▶ _Text excerpt_
In British usage, this is one of those situations where there is not one word. A person who works in a copy shop is just that. They might say "I work in a copy shop" or possibly describe themselves as a "copy shop assistant". A person who runs their own shop might say "I run a copy shop". Most copy shops here do other things as well, e.g. print posters, business cards, print or copy photos etc, so they might be called 'copy and print shops'. Also, very few jobs in offices involve only operating a photocopier. There are "general administration" jobs which involve data entry, photocopying, mail distribution, franking and dispatch, scanning, etc. Also, the term "Xerox" to mean "any photocopier" is mainly American; where I work the copier is made by Kyocera and is just called 'the copier'.

  • It's more common in America but not by much. The actual issue is just that Xerox is much less important overall to the market in general, so their name gets used as generic term less often these days everywhere.

Dataset excerpt
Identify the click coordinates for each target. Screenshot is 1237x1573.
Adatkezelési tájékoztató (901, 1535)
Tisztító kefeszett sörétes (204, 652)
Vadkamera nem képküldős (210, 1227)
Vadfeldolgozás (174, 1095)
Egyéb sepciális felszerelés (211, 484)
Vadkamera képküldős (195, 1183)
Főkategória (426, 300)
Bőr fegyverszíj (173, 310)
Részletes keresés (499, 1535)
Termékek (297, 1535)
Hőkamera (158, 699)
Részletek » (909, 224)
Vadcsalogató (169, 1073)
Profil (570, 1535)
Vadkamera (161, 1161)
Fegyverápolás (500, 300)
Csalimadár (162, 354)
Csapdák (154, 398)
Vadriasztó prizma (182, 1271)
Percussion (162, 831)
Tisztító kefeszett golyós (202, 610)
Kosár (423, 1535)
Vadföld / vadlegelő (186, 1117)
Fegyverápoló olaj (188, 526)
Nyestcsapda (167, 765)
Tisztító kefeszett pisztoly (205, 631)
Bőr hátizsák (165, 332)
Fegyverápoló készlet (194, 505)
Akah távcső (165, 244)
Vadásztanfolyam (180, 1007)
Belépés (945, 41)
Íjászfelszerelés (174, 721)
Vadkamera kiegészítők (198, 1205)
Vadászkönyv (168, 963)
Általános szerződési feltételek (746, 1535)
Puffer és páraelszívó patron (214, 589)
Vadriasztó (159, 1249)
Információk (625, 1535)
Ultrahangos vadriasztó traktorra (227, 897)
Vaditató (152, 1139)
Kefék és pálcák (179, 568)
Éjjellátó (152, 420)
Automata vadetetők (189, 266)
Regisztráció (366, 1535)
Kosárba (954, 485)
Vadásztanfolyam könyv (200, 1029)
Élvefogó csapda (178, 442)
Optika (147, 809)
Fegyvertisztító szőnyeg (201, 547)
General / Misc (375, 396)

▶ _Exercise instructions_
1. According to the text on copy shop terms, why might British copy shops be called "copy and print shops"? Answer in one to three sentences.
2. From the text on copy shop terms, write out the passage between "In British usage, this" and "called 'the copier'.", inclusive.
3. In the text on copy shop terms, which company makes the copier at the writer's workplace?
The records are not needed for any of this.

▶ _Task answers_
1. Most copy shops there do more than copying, such as printing posters, business cards, or photos and copying photos. That wider range of services is why they might be called "copy and print shops."

2.
In British usage, this is one of those situations where there is not one word. A person who works in a copy shop is just that. They might say "I work in a copy shop" or possibly describe themselves as a "copy shop assistant". A person who runs their own shop might say "I run a copy shop". Most copy shops here do other things as well, e.g. print posters, business cards, print or copy photos etc, so they might be called 'copy and print shops'. Also, very few jobs in offices involve only operating a photocopier. There are "general administration" jobs which involve data entry, photocopying, mail distribution, franking and dispatch, scanning, etc. Also, the term "Xerox" to mean "any photocopier" is mainly American; where I work the copier is made by Kyocera and is just called 'the copier'.

3. Kyocera.